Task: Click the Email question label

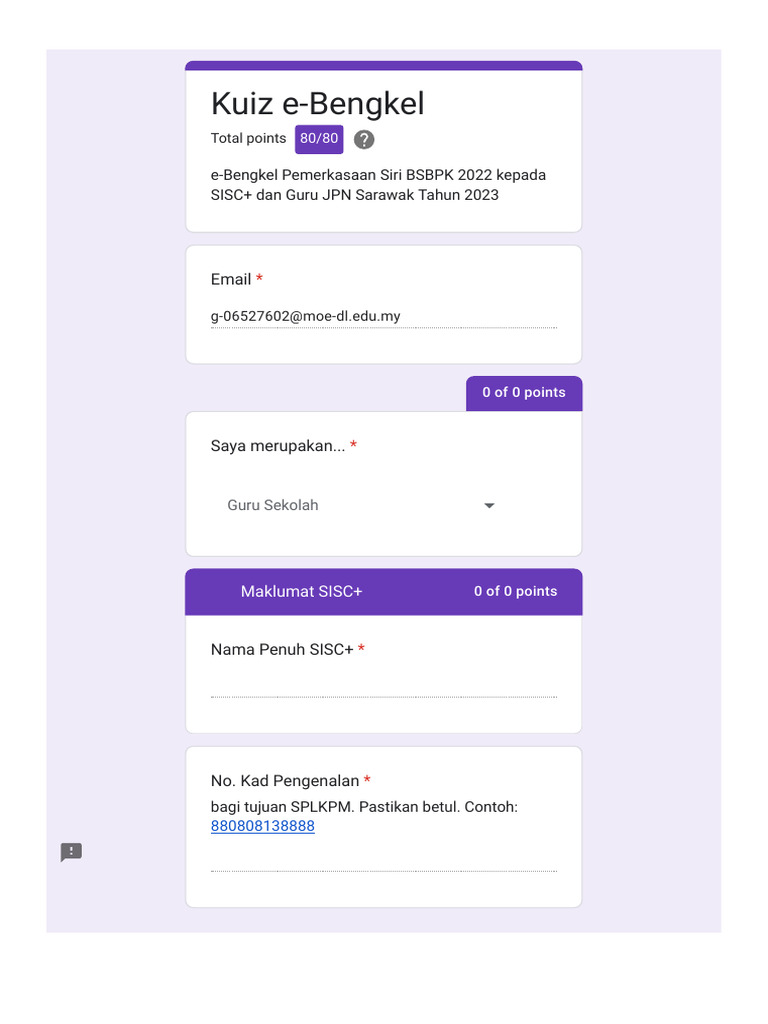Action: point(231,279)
---
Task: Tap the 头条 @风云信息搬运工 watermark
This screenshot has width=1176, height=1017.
---
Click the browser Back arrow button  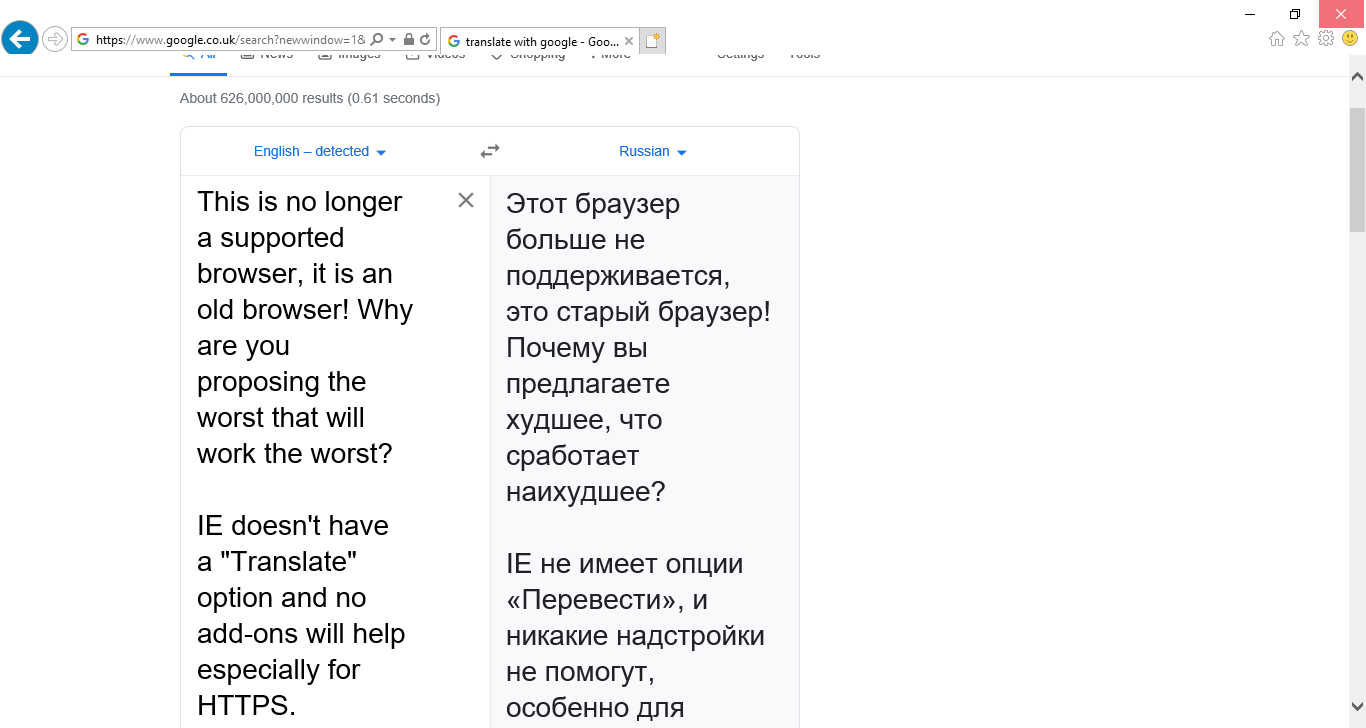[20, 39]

#### Work instruction:
Starting at the line above that contains "Task: Tap the 头条 @风云信息搬运工 watermark", write out each line exactly until the line that contains "This screenshot has width=1176, height=1017." has been written, and stop there.

#### Written solution:
Task: Tap the 头条 @风云信息搬运工 watermark
This screenshot has width=1176, height=1017.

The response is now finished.